「グローバル創業・雇用創出特区」として注目を集める福岡市。この福岡市が持つ強みが”アジアとの近さ”。大阪、東京、札幌といった日本の主要都市までの距離と、それぞれソウル、上海、台北までの距離がほぼ同じである。こうした地勢的な条件と交流の歴史から、福岡市は早くから「アジア」に関する施策を推進してきた。
そんな福岡市のアジアのゲートウェイとしての存在感が高まってきている。法務省入国管理局の出入国管理統計によると、博多港と福岡空港からの外国人入国者数は,2014年に初めて100万人を突破、過去最高の120万人に達した(福岡空港が前年比28.7%増、博多港が寄港地上陸許可を含め前年比46.3%増)。うちアジアからの入国者が9割以上を占めているのである。
そこで今回、「アジアのリーダー都市を目指す」ことを掲げている高島宗一郎 福岡市長に、福岡市の持つ強みや、現状の課題、今後の構想について聞いた。
――まず、アジアとの関係性についてはどのようにお考えですか。
高島: 京都より長い2000年の歴史を有する福岡市は、古来、アジア、世界との交流、外からの刺激によって発展を遂げてきました。およそ30年前に策定された基本構想では「活力あるアジアの拠点都市」という都市像を掲げ、全国でも最も早い時期からアジアを意識した政策を展開してきました。
アジアのゲートウェイという言われ方もしているわけですが、これまでのアジアのゲートウェイというのは、当時は発展途上にあったアジアに近いということだったんです。しかし、今やその意味合いは大きく変わりました。世界の成長エンジンになった、そのアジアに最も近い交流窓口が福岡市だということです。
LCC(格安航空会社)などの航空路線や外国航路も充実しており、交流人口も右肩上がりで増えています。また、力を入れているスタートアップについても、例えば、台湾でも開催された「明星和楽」など、いろいろなイベントを通じて福岡のベンチャー企業とアジア、世界のベンチャーとのネットワークが生まれてきています。この福岡の地をアジアと日本が交わる結節点、アジアとのコラボレーションが生まれる場所にしていきたいと思っていますし、それこそが、アジアの玄関口として他都市との大きな差別化につながると考えています。
――日本国内でも、福岡へ移住されてくる方や進出してくる企業が増えているようです。
高島: 今、ICTの発展によって、どこで、どんな仕事をして、どう生きていくのか、個人が意志を持って選べる時代になってきています。
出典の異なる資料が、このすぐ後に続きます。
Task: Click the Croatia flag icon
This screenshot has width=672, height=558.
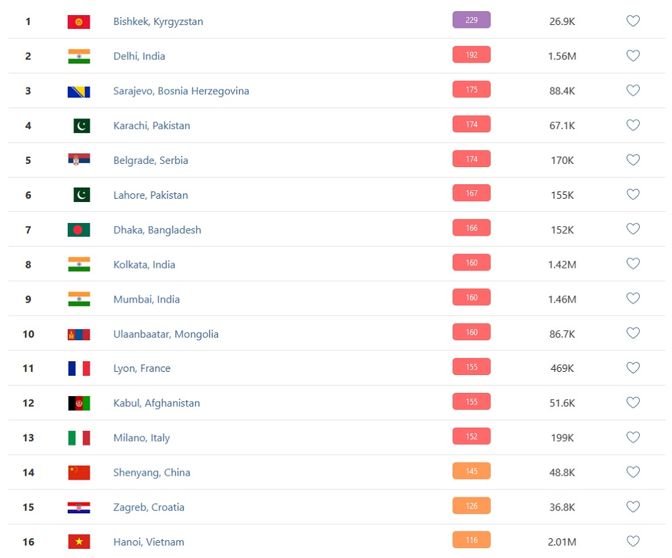Action: click(x=79, y=507)
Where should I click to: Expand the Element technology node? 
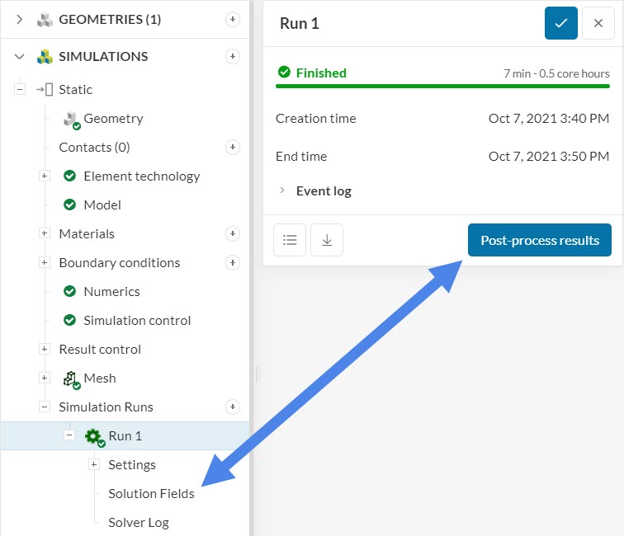(x=45, y=176)
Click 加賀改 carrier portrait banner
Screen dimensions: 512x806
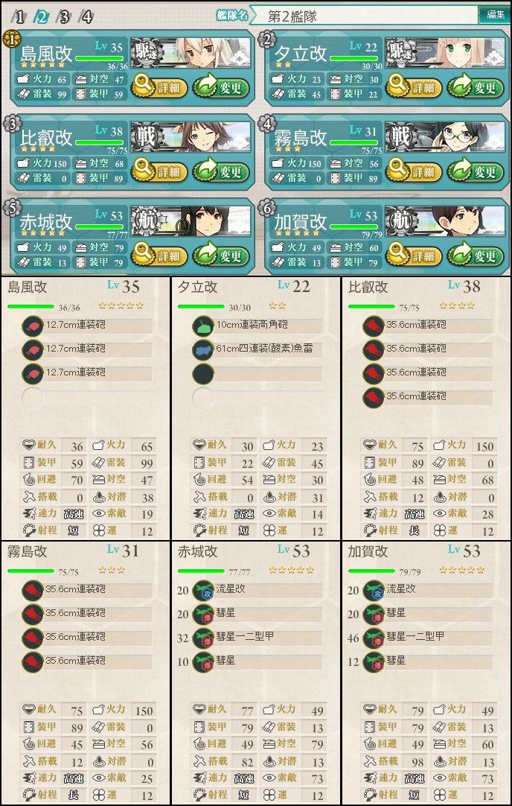pos(446,220)
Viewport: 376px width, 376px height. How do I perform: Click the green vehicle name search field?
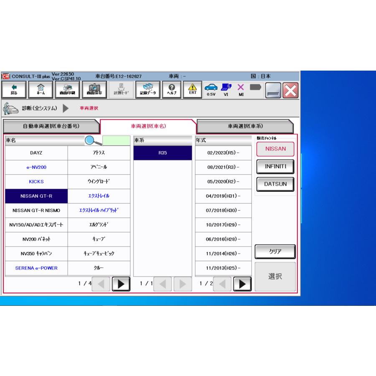click(117, 141)
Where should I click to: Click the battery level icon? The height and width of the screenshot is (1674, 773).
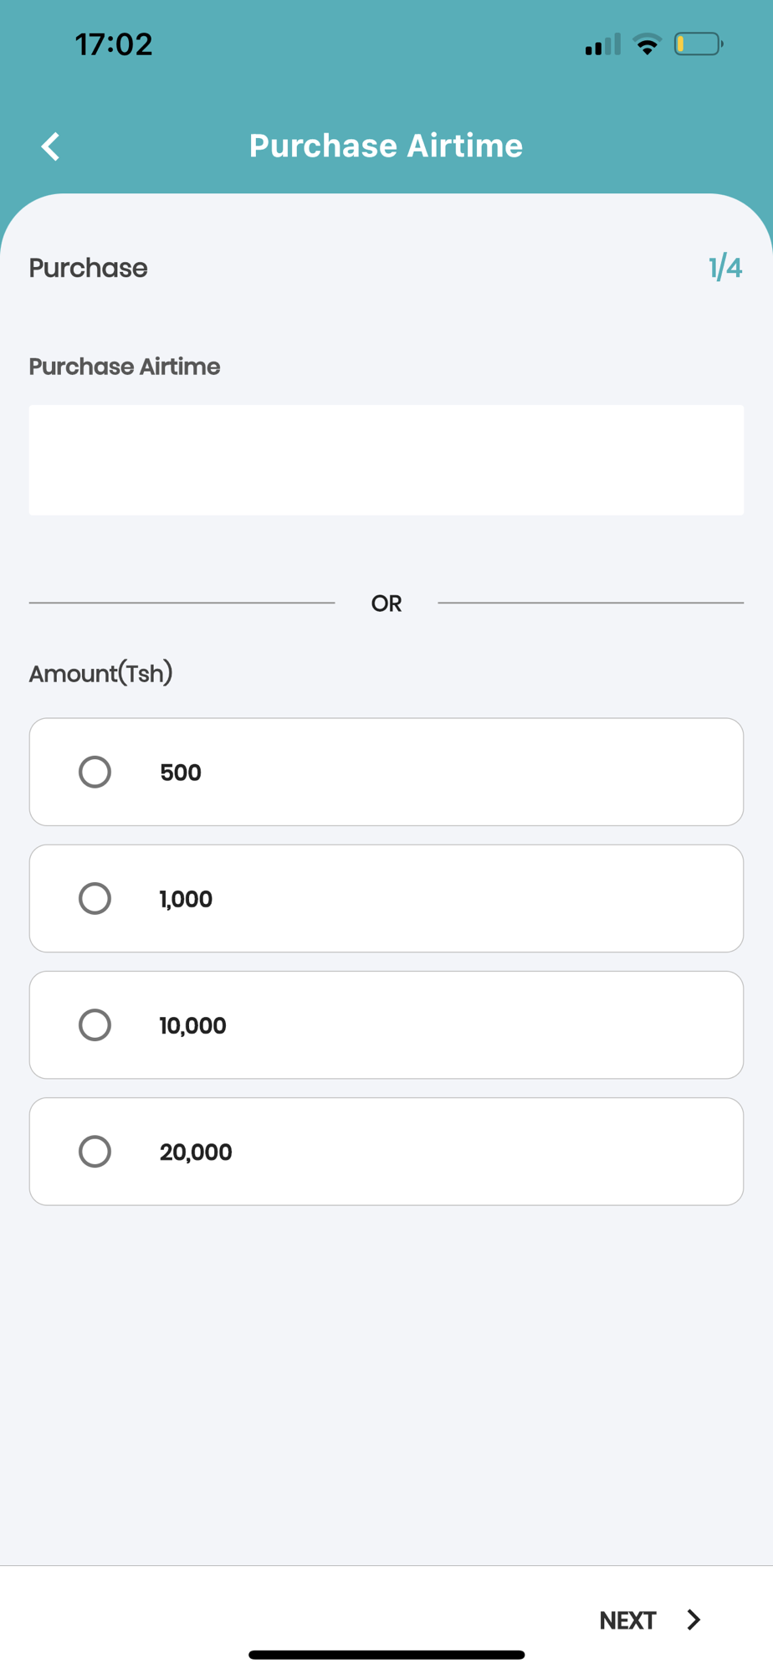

そんな中、福岡市は充実した都市機能と豊かな自然環境が共存し、都会と田舎の両面を併せ持つ場所ですから、休日はリフレッシュできる環境がすぐ近くにありながら、ビジネスでも勝負できる場所として注目を集めています。
企業にとっては豊富な人材がそろっていることも大きな魅力です。15歳から29歳の若者が人口に占める割合が政令指定都市で一番高くて、理工系の学校も多く、大学生の割合も京都に次いで2番目なんです。グローバル創業・雇用創出特区でありチャレンジしやすい環境が整ってきていることや、オフィス賃料をはじめ、ビジネスコストが東京などと比較して格段に安いし、自然災害のリスクも極めて低い。そうしたことが福岡への進出につながっているんだと思います。